== Data to use

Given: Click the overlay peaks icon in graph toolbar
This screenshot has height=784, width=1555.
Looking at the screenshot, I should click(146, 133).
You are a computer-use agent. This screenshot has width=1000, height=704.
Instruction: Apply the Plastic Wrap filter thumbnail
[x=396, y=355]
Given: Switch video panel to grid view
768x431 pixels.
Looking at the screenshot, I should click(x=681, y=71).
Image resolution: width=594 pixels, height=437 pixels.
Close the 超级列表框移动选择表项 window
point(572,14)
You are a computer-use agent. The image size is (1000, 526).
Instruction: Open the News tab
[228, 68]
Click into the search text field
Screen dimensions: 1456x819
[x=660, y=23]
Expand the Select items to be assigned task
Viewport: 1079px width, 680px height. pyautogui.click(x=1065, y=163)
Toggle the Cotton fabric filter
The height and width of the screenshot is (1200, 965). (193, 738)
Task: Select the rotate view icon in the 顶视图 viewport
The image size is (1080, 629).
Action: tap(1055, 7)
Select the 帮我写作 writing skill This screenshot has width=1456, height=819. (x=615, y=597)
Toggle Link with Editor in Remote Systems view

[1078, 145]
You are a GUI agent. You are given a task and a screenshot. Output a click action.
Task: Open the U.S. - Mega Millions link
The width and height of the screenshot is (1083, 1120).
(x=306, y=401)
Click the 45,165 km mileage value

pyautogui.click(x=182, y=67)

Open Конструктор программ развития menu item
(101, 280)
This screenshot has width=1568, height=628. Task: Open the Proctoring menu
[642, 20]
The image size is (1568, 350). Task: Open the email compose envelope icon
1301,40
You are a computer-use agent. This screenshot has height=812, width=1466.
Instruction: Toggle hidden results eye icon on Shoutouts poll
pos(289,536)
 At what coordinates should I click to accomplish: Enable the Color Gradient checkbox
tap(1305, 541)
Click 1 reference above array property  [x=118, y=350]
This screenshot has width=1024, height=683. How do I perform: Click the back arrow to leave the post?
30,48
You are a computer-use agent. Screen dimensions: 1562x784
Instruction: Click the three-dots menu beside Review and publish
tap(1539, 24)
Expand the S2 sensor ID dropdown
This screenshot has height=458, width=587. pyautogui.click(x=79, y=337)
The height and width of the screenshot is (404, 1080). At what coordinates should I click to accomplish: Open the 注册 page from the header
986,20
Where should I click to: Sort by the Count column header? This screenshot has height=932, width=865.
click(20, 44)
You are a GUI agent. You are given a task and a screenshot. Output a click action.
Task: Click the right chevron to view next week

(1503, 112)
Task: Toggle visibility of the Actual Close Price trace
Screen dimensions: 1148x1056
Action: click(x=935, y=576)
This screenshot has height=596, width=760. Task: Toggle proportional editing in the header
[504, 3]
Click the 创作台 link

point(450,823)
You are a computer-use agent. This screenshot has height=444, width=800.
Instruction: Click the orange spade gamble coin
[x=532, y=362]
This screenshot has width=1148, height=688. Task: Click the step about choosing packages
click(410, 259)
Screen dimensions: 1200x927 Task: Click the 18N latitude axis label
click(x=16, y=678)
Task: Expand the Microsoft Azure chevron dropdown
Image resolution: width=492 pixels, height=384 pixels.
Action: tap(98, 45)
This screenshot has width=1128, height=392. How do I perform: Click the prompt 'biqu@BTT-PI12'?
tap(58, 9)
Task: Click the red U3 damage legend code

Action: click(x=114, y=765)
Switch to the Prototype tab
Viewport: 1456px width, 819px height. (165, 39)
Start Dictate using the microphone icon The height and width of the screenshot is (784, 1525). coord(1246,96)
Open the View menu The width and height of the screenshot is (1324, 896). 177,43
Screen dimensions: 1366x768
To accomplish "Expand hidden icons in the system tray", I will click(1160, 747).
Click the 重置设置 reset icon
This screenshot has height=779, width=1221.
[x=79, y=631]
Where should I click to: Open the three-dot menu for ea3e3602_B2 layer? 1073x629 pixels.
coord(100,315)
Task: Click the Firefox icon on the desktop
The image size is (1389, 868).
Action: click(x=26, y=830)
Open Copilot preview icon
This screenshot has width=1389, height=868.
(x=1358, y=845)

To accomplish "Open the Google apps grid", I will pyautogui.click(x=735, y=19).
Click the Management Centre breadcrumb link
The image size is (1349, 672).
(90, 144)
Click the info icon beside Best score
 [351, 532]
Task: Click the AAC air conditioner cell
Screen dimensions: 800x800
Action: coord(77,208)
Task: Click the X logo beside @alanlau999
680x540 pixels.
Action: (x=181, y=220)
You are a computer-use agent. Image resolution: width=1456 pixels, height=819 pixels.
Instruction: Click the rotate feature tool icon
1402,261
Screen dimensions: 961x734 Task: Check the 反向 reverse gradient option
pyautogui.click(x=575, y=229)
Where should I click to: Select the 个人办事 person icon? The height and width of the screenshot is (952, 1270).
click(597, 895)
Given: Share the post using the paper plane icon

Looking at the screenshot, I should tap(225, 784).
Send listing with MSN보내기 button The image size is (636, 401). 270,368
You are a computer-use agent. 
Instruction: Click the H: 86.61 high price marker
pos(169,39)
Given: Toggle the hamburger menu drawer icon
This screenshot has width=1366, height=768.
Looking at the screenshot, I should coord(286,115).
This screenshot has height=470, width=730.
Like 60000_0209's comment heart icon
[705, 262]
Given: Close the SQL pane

====

__Work to be completed__
Convert all of the records above into a Markdown table with the columns Row and Line. Put each line in its own numbered row and leave out blank lines.

__Solution for this problem__
| Row | Line |
|---|---|
| 1 | Given: Click the overlay peaks icon in graph toolbar |
| 2 | This screenshot has height=784, width=1555. |
| 3 | Looking at the screenshot, I should click(146, 133). |
| 4 | You are a computer-use agent. This screenshot has width=1000, height=704. |
| 5 | Instruction: Apply the Plastic Wrap filter thumbnail |
| 6 | [x=396, y=355] |
| 7 | Given: Switch video panel to grid view |
| 8 | 768x431 pixels. |
| 9 | Looking at the screenshot, I should click(x=681, y=71). |
| 10 | Image resolution: width=594 pixels, height=437 pixels. |
| 11 | Close the 超级列表框移动选择表项 window |
| 12 | point(572,14) |
| 13 | You are a computer-use agent. The image size is (1000, 526). |
| 14 | Instruction: Open the News tab |
| 15 | [228, 68] |
| 16 | Click into the search text field |
| 17 | Screen dimensions: 1456x819 |
| 18 | [x=660, y=23] |
| 19 | Expand the Select items to be assigned task |
| 20 | Viewport: 1079px width, 680px height. pyautogui.click(x=1065, y=163) |
| 21 | Toggle the Cotton fabric filter |
| 22 | The height and width of the screenshot is (1200, 965). (193, 738) |
| 23 | Task: Select the rotate view icon in the 顶视图 viewport |
| 24 | The image size is (1080, 629). |
| 25 | Action: tap(1055, 7) |
| 26 | Select the 帮我写作 writing skill This screenshot has width=1456, height=819. (x=615, y=597) |
| 27 | Toggle Link with Editor in Remote Systems view |
| 28 | [1078, 145] |
| 29 | You are a GUI agent. You are given a task and a screenshot. Output a click action. |
| 30 | Task: Open the U.S. - Mega Millions link |
| 31 | The width and height of the screenshot is (1083, 1120). |
| 32 | (x=306, y=401) |
| 33 | Click the 45,165 km mileage value |
| 34 | pyautogui.click(x=182, y=67) |
| 35 | Open Конструктор программ развития menu item |
| 36 | (101, 280) |
| 37 | This screenshot has width=1568, height=628. Task: Open the Proctoring menu |
| 38 | [642, 20] |
| 39 | The image size is (1568, 350). Task: Open the email compose envelope icon |
| 40 | 1301,40 |
| 41 | You are a computer-use agent. This screenshot has height=812, width=1466. |
| 42 | Instruction: Toggle hidden results eye icon on Shoutouts poll |
| 43 | pos(289,536) |
| 44 |  At what coordinates should I click to accomplish: Enable the Color Gradient checkbox |
| 45 | tap(1305, 541) |
| 46 | Click 1 reference above array property  [x=118, y=350] |
| 47 | This screenshot has width=1024, height=683. How do I perform: Click the back arrow to leave the post? |
| 48 | 30,48 |
| 49 | You are a computer-use agent. Screen dimensions: 1562x784 |
| 50 | Instruction: Click the three-dots menu beside Review and publish |
| 51 | tap(1539, 24) |
| 52 | Expand the S2 sensor ID dropdown |
| 53 | This screenshot has height=458, width=587. pyautogui.click(x=79, y=337) |
| 54 | The height and width of the screenshot is (404, 1080). At what coordinates should I click to accomplish: Open the 注册 page from the header |
| 55 | 986,20 |
| 56 | Where should I click to: Sort by the Count column header? This screenshot has height=932, width=865. |
| 57 | click(20, 44) |
| 58 | You are a GUI agent. You are given a task and a screenshot. Output a click action. |
| 59 | Task: Click the right chevron to view next week |
| 60 | (1503, 112) |
| 61 | Task: Toggle visibility of the Actual Close Price trace |
| 62 | Screen dimensions: 1148x1056 |
| 63 | Action: click(x=935, y=576) |
| 64 | This screenshot has height=596, width=760. Task: Toggle proportional editing in the header |
| 65 | [504, 3] |
| 66 | Click the 创作台 link |
| 67 | point(450,823) |
| 68 | You are a computer-use agent. This screenshot has height=444, width=800. |
| 69 | Instruction: Click the orange spade gamble coin |
| 70 | [x=532, y=362] |
| 71 | This screenshot has width=1148, height=688. Task: Click the step about choosing packages |
| 72 | click(410, 259) |
| 73 | Screen dimensions: 1200x927 Task: Click the 18N latitude axis label |
| 74 | click(x=16, y=678) |
| 75 | Task: Expand the Microsoft Azure chevron dropdown |
| 76 | Image resolution: width=492 pixels, height=384 pixels. |
| 77 | Action: tap(98, 45) |
| 78 | This screenshot has width=1128, height=392. How do I perform: Click the prompt 'biqu@BTT-PI12'? |
| 79 | tap(58, 9) |
| 80 | Task: Click the red U3 damage legend code |
| 81 | Action: click(x=114, y=765) |
| 82 | Switch to the Prototype tab |
| 83 | Viewport: 1456px width, 819px height. (165, 39) |
| 84 | Start Dictate using the microphone icon The height and width of the screenshot is (784, 1525). coord(1246,96) |
| 85 | Open the View menu The width and height of the screenshot is (1324, 896). 177,43 |
| 86 | Screen dimensions: 1366x768 |
| 87 | To accomplish "Expand hidden icons in the system tray", I will click(1160, 747). |
| 88 | Click the 重置设置 reset icon |
| 89 | This screenshot has height=779, width=1221. |
| 90 | [x=79, y=631] |
| 91 | Where should I click to: Open the three-dot menu for ea3e3602_B2 layer? 1073x629 pixels. |
| 92 | coord(100,315) |
| 93 | Task: Click the Firefox icon on the desktop |
| 94 | The image size is (1389, 868). |
| 95 | Action: click(x=26, y=830) |
| 96 | Open Copilot preview icon |
| 97 | This screenshot has width=1389, height=868. |
| 98 | (x=1358, y=845) |
| 99 | To accomplish "Open the Google apps grid", I will pyautogui.click(x=735, y=19). |
| 100 | Click the Management Centre breadcrumb link |
| 101 | The image size is (1349, 672). |
| 102 | (90, 144) |
| 103 | Click the info icon beside Best score |
| 104 |  [351, 532] |
| 105 | Task: Click the AAC air conditioner cell |
| 106 | Screen dimensions: 800x800 |
| 107 | Action: coord(77,208) |
| 108 | Task: Click the X logo beside @alanlau999 |
| 109 | 680x540 pixels. |
| 110 | Action: (x=181, y=220) |
| 111 | You are a computer-use agent. Image resolution: width=1456 pixels, height=819 pixels. |
| 112 | Instruction: Click the rotate feature tool icon |
| 113 | 1402,261 |
| 114 | Screen dimensions: 961x734 Task: Check the 反向 reverse gradient option |
| 115 | pyautogui.click(x=575, y=229) |
| 116 | Where should I click to: Select the 个人办事 person icon? The height and width of the screenshot is (952, 1270). |
| 117 | click(597, 895) |
| 118 | Given: Share the post using the paper plane icon |
| 119 | Looking at the screenshot, I should tap(225, 784). |
| 120 | Send listing with MSN보내기 button The image size is (636, 401). 270,368 |
| 121 | You are a computer-use agent.  |
| 122 | Instruction: Click the H: 86.61 high price marker |
| 123 | pos(169,39) |
| 124 | Given: Toggle the hamburger menu drawer icon |
| 125 | This screenshot has width=1366, height=768. |
| 126 | Looking at the screenshot, I should coord(286,115). |
| 127 | This screenshot has height=470, width=730. |
| 128 | Like 60000_0209's comment heart icon |
| 129 | [705, 262] |
| 130 | Given: Close the SQL pane |